イケメン御曹司は、親友の妹を溺愛して離さない
一堂くんに手を引かれながらやって来たのは、中庭だった。
中庭には大きな噴水があって、その周りを取り囲むように設置されている花壇には色とりどりの花が咲いている。
今日はいいお天気だからか、中庭のベンチはどこも人でいっぱいだ。
「あっ。あそこ、空いてる」
ひとつだけ誰も座っていないベンチがあったので、わたしは人が1人座れるスペースを空けて座る。
「依茉、なんでそんなに離れて座るの?」
「なんでも何も……」
単純に、一堂くんとあまり近づきたくないから。この前みたいに、またいきなりキスされたら嫌だし。

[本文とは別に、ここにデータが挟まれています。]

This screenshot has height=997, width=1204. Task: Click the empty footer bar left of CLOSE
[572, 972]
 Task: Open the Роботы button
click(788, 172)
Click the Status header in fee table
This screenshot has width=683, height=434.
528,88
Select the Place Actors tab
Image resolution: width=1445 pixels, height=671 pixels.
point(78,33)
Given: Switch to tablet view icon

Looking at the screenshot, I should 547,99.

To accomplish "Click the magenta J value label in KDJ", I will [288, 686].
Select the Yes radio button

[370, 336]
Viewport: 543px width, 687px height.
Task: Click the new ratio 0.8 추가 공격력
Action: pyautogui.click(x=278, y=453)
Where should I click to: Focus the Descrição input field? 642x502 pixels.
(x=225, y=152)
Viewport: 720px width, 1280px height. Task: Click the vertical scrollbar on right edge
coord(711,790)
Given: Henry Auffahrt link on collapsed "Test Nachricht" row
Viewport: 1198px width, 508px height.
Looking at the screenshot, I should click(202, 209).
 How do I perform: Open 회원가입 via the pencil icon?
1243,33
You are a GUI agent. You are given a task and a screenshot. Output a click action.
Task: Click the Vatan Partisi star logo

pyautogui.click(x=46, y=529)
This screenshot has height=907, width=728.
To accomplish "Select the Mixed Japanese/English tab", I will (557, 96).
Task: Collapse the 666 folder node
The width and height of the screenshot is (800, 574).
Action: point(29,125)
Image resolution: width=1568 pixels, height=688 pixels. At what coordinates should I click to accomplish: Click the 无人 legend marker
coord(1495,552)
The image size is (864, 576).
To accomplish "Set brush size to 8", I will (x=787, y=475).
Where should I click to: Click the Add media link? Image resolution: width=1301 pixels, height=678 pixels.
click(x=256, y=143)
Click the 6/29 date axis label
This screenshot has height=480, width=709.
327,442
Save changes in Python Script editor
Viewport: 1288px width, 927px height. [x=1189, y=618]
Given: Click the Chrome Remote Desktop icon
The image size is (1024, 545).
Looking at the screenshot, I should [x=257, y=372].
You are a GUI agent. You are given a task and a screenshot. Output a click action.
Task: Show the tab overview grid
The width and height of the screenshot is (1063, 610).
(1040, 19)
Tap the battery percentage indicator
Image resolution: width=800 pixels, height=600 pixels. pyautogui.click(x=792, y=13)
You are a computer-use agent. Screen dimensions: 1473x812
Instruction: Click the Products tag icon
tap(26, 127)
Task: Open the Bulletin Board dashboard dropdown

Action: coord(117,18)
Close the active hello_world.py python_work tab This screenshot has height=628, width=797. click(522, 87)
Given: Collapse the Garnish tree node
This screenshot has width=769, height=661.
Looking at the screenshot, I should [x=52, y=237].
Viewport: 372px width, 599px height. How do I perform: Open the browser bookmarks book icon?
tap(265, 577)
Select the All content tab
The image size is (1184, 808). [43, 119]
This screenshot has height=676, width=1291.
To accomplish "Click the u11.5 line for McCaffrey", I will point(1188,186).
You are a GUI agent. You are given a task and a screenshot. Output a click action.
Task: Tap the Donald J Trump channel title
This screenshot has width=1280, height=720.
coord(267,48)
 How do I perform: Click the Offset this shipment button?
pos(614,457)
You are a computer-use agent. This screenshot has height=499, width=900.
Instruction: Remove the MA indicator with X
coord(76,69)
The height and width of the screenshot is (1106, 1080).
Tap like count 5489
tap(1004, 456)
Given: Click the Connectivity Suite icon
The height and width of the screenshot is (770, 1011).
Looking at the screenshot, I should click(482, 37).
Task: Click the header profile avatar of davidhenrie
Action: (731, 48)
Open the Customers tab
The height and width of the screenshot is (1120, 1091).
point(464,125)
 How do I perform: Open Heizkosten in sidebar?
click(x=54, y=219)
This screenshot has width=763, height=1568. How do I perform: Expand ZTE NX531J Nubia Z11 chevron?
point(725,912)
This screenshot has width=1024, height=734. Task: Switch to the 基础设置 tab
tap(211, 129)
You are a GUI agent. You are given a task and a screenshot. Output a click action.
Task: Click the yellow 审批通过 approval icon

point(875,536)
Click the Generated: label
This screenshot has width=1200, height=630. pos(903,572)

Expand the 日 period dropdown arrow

それに……。中庭にいる人たちが、さっきからチラチラとこっちを見てくるんだよね。
「1年生が慧くんと一緒にいる〜」
「もしかして、新しい彼女かな?」
そんな声も聞こえてくる。
「ただでさえ、さっき一堂くんに教室でみんなの前で『付き合ってる』って言われて。教室から中庭までも手を繋いで歩いてきたから。これ以上、変な噂がたって欲しくなくて」
わたしはもう少し離れようと、反対側に腰をずらす。
「変な噂がたって欲しくないって……学校のみんなに、俺らが付き合ってるって思ってもらわなくちゃ意味ないだろ? でないと、依茉の男避けにならないじゃない」
そう言うと、一堂くんは距離をつめてくる。